═══ Passage ═══

PwC observed PKAs approach to the project was that being a turnkey development, the onus was on KDSB to deliver the completed works to PKA, with minimal supervision.
Port Klang Free Zone (PKFZ)
The proposal to purchase the land was approved by the Cabinet. However, subsequent development proposals were not tabled to the Cabinet for approval even though the total development costs of RM1.8bil, excluding interest, exceeded the cost of the land of RM1.088bil, excluding interest.
That, together with variation orders, additional development works and professional fees, added up to a total project outlay of RM3.5bil, excluding interest.
PwC noted that a development agreement was entered into on an estimated sum of RM1bil without any detailed plans. Further development contracts totalling RM1.8bil were all awarded to KDSB without competitive bids, it said.
Tracing the course of events, PwC said that in 2002, following the endorsement by the PKA board to buy the land from KDSB for RM1.088bil, the proposal was tabled to the Cabinet by the Transport Minister.
The Cabinet approved the proposal on condition that PKA was able to finance the purchase from its own funds, PwC said.

═══ Entries ═══

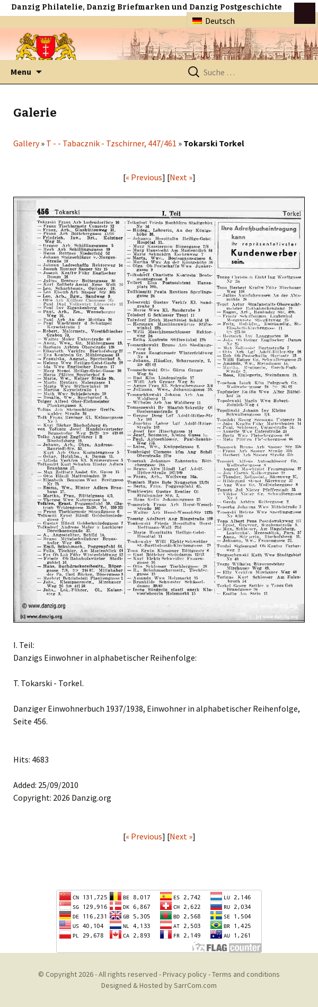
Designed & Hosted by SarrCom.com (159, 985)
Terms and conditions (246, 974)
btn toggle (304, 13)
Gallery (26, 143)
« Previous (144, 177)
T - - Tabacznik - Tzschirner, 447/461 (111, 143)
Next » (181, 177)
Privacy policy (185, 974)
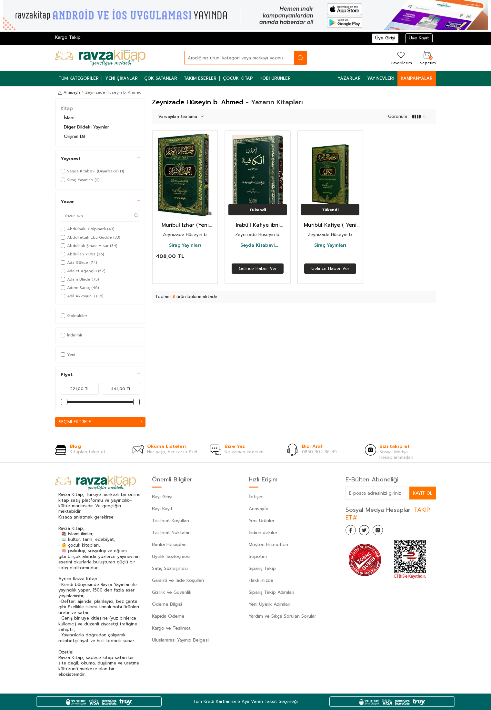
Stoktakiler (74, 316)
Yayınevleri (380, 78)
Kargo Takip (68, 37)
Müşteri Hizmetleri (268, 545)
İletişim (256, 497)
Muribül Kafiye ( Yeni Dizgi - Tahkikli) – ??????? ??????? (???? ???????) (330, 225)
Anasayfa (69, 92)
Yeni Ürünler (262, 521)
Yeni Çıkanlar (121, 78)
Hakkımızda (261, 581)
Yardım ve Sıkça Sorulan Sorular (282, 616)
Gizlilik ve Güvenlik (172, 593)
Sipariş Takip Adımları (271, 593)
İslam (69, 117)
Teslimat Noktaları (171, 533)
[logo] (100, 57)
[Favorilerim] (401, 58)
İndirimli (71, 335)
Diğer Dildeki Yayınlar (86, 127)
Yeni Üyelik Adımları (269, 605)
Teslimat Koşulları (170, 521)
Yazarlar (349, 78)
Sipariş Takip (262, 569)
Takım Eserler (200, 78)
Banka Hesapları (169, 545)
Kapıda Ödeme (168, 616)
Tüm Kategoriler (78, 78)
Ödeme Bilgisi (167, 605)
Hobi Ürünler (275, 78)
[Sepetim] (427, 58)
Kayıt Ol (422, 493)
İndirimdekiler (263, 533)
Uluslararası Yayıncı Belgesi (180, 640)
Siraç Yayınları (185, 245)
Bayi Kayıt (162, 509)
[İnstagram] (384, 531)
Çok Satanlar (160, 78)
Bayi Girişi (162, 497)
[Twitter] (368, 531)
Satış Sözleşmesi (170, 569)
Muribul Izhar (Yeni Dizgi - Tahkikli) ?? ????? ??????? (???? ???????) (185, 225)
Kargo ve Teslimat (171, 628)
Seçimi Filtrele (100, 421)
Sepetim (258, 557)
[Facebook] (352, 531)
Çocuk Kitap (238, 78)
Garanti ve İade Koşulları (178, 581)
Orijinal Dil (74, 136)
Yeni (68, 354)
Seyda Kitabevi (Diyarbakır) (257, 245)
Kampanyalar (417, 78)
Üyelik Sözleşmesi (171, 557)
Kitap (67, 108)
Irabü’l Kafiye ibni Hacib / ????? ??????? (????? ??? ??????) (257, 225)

═══

Tasks:
**a)** Answer from the Port Klang Free Zone passage:
(i) What did the land cost, excluding interest?
(ii) What was the total project outlay, excluding interest?
(iii) On what condition did the Cabinet approve the land purchase?
**b)** Render this sentence from the Port Klang Free Zone passage in Spanish: "The Cabinet approved the proposal on condition that PKA was able to finance the purchase from its own funds, PwC said."
**c)** Carry the Port Klang Free Zone passage forward from its last sentence.
The records are not needed for what comes next.

Results in order:
**a)**
(i) RM1.088bil
(ii) RM3.5bil
(iii) PKA had to be able to finance the purchase from its own funds.

**b)** El Gabinete aprobó la propuesta con la condición de que la PKA pudiera financiar la compra con sus propios fondos, dijo PwC.

**c)**
PKA subsequently entered into several agreements with KDSB for the latter to develop 1,000 acres for RM1bil (2004), additional development works for RM510mil (2005) and new additional development works for RM335mil.
PwC noted the auditor-general pointed out in its 2003 audit report that PKA did not have sufficient funds to finance the project.
PKA should have alerted the Cabinet of this. Instead, PKA entered into other very significant development agreements after that.
The masterplan prepared by Jebel Ali Free Zone International (Jafzi) and The Services Group Inc (TSG) recommended multiple phases over eight years for light industrial units.
However, PKA entered into a single phase RM1bil development contract with KDSB in March 2004, nine months before the Jafzi/TSG masterplan was finalised.
The entire project was completed within 24 months, resulting in an excess capacity of light industrial units.
The occupancy rate of the light industrial units was only 15% at the end of last year.
Significant financing cost could have been avoided had PKA adhered to the Jafzi/TSG masterplan and its recommendation for phases development, PwC said.
PwC also noted that PKA agreed to accept higher interest rates than those originally contracted.
The interest rate of 7% a year in the first development agreement increased to 7.5%.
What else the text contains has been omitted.